Make a great week guys!
Mark


----------



## Bay Gal (Jun 1, 2004)

Thank you!

I enjoy and look forward to these posts.

I voted once a week, in hopes it won't be too much of a burden on you, and you will get joy from providing them.


----------



## TXPalerider (May 21, 2004)

As often as you can. Funny thing, through your posts I get the feeling you are a lot like my pastor at Cy-Fair Christian. I seem to connect really easily with your messages.

Post away!!!!!!!!!!


----------



## Mrs Backlasher (Dec 19, 2004)

I voted for twice a week. I can read and appreciate them as often as you can post them.

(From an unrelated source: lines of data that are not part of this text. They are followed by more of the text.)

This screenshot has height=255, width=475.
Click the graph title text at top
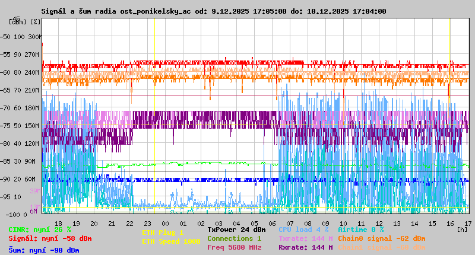(x=214, y=11)
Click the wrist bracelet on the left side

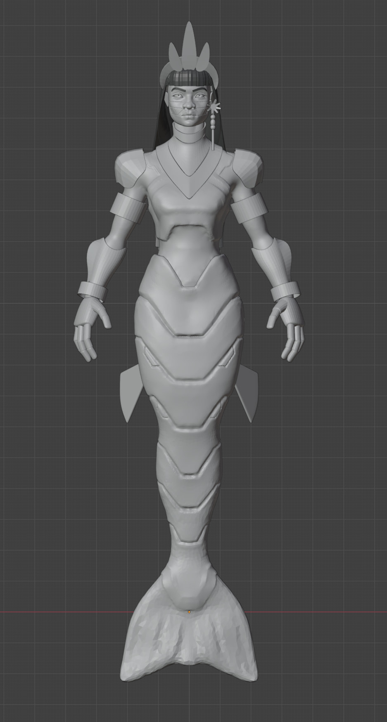tap(91, 289)
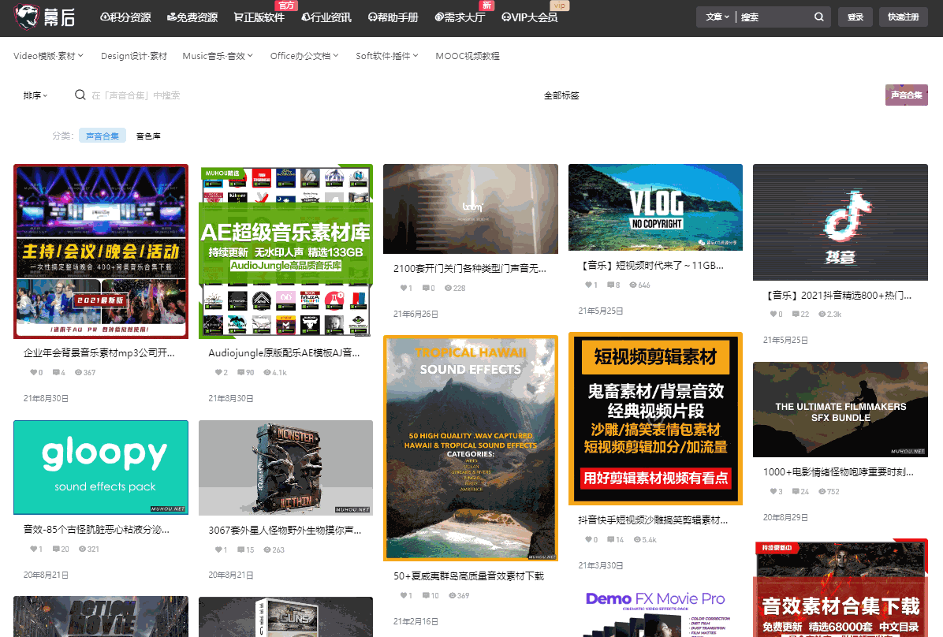Switch filter to 音色库 category
The width and height of the screenshot is (943, 637).
pos(147,135)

And that's why this forum was established! Bring it on.


----------



## Team Ranger Bob (Jul 13, 2004)

*I vote for the fourth option.*

This should never have to be repeated because it should be a way of life.
Some things you just know and you do not need parents or others to teach to you.
We have been given the power of reasoning but too often we take the easy way out.


----------



## bambinosan (Feb 9, 2005)

Great Doc. I don't know about the others but I would like to see something every day inspite of the choices on the poll for no more than twice a week, and keep fishing too. LOL


----------



## luv2fish (Mar 21, 2005)

If I could have voted for more than twice a week I would have. MArk, I really enjoy your posting. The Lord uses you in a awesome way. Thank you, Laura


----------



## Freshwaterman (May 21, 2004)

As many times as you have time, enjoy all reading of this nature. Thanks, Jdub


----------